** Opening Data supplied block **

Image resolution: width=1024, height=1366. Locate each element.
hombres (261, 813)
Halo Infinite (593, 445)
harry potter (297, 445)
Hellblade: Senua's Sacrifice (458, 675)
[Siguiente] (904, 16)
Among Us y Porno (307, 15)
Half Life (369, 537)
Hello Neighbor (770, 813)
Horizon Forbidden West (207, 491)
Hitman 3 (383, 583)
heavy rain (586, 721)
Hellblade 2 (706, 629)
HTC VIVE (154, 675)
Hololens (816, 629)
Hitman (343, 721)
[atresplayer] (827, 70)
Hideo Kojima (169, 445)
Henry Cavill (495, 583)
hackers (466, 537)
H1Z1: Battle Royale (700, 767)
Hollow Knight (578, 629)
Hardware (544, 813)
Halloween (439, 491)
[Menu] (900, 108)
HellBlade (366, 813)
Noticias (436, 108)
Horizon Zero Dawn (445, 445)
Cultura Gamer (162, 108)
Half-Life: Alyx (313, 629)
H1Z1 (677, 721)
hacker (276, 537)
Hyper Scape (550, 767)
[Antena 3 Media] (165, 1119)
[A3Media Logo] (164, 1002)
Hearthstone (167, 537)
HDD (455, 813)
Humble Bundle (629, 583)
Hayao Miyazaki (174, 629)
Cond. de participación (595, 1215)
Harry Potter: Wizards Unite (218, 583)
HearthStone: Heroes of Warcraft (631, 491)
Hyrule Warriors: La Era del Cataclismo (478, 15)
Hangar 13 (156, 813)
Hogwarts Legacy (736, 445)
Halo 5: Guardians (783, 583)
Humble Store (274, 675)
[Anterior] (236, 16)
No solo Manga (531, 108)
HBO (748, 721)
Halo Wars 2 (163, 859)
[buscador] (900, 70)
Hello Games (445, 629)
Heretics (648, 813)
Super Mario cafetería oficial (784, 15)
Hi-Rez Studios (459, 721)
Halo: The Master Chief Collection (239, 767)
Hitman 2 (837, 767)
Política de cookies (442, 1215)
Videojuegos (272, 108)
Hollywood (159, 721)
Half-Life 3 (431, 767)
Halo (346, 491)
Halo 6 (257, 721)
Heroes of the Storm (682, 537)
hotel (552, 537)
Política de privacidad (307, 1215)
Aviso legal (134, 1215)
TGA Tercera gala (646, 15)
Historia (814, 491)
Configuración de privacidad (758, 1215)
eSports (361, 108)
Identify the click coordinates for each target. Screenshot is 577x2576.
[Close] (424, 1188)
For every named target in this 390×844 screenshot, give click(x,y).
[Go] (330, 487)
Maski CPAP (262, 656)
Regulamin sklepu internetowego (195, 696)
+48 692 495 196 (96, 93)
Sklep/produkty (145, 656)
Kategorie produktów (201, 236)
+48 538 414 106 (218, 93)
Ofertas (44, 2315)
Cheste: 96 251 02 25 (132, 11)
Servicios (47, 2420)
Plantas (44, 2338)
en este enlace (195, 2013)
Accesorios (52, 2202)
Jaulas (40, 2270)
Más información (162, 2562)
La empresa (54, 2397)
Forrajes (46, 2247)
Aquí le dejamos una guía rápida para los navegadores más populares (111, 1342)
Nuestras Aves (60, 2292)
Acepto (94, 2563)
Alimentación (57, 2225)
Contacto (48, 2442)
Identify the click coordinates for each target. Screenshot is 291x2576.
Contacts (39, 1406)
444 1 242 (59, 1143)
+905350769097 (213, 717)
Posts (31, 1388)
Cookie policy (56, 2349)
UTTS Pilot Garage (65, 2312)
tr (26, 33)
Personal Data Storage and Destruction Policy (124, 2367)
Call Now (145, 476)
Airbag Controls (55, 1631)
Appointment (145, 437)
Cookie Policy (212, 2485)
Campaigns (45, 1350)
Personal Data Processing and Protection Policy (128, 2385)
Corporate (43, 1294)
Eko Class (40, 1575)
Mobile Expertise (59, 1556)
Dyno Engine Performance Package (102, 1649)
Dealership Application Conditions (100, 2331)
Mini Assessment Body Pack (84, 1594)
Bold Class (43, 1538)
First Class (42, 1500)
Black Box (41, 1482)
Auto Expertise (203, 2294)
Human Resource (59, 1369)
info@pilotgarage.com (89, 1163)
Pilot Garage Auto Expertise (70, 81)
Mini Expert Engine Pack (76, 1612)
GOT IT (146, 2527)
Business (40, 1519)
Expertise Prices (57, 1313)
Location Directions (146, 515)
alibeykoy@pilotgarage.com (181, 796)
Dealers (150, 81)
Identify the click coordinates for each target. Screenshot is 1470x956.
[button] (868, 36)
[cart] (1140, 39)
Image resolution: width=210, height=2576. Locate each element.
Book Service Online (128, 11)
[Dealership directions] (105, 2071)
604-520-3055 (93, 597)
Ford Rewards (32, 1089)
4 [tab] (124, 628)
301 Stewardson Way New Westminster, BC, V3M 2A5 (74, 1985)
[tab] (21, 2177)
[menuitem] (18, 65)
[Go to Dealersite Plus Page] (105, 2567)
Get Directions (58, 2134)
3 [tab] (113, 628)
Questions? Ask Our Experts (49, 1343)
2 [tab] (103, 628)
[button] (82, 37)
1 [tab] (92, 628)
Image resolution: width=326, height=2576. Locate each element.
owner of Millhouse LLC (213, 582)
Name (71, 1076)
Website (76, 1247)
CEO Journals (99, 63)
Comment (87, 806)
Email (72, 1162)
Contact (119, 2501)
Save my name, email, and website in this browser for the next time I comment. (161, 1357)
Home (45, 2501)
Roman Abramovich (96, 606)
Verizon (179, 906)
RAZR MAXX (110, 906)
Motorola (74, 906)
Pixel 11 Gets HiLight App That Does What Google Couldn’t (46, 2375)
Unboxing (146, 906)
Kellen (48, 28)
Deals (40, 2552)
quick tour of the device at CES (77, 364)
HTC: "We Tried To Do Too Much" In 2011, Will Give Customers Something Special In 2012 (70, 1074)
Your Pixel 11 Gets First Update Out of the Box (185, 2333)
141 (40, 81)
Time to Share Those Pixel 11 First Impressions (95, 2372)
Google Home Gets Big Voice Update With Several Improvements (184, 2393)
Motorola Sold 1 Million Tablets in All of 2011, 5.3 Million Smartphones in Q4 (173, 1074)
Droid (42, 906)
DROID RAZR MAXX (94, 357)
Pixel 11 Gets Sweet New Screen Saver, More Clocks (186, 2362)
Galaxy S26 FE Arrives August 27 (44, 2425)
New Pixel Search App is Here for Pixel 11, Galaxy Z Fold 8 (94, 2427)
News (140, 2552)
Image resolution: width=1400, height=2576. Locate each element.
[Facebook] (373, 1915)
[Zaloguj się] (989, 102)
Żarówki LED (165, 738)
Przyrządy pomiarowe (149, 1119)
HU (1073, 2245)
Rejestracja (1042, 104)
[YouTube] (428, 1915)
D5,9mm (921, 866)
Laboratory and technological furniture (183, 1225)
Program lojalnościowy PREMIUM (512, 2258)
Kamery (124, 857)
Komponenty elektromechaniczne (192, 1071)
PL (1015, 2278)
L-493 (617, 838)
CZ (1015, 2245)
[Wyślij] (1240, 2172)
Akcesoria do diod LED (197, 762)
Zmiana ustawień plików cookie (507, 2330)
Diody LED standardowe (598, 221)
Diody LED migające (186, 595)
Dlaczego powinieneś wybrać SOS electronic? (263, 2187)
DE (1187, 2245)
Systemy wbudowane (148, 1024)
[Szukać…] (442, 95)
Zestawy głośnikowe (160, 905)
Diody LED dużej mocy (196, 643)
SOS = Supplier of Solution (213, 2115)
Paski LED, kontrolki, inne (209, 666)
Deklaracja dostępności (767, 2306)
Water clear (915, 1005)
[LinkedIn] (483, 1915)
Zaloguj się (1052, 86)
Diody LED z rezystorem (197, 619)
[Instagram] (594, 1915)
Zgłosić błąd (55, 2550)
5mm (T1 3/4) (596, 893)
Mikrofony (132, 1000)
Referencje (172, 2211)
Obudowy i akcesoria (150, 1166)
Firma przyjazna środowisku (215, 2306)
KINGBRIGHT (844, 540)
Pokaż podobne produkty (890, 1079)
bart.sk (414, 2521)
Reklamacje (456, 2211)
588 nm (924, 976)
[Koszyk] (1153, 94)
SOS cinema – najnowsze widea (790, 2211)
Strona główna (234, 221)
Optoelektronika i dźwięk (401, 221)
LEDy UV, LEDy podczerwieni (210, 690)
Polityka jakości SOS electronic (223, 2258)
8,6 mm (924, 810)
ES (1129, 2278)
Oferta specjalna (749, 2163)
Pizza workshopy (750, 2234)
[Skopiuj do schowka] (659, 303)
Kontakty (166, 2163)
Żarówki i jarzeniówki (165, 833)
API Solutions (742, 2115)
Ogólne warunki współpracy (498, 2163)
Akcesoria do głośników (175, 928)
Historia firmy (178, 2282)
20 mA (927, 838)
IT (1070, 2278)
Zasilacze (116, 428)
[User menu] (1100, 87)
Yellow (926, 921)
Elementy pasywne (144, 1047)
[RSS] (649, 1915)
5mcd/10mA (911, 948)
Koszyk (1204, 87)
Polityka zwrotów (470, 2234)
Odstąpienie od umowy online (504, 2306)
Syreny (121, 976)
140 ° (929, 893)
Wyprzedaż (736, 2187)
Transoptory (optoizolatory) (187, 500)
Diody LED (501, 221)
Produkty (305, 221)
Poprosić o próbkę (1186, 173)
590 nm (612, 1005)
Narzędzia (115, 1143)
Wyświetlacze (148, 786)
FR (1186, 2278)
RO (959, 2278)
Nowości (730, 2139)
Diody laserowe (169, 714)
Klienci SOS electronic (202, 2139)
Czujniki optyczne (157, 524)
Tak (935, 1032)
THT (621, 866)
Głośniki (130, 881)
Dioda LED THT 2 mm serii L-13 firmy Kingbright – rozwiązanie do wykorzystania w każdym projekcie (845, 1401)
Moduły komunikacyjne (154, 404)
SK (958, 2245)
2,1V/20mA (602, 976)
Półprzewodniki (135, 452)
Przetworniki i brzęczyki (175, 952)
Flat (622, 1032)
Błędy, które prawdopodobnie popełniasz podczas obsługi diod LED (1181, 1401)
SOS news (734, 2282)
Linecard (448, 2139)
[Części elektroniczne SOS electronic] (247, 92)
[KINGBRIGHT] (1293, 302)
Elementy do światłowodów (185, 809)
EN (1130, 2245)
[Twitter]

** Closing Data supplied block **

Copy each line from the entries above that has the word "Mini" in it.

Mini Assessment Body Pack (84, 1594)
Mini Expert Engine Pack (76, 1612)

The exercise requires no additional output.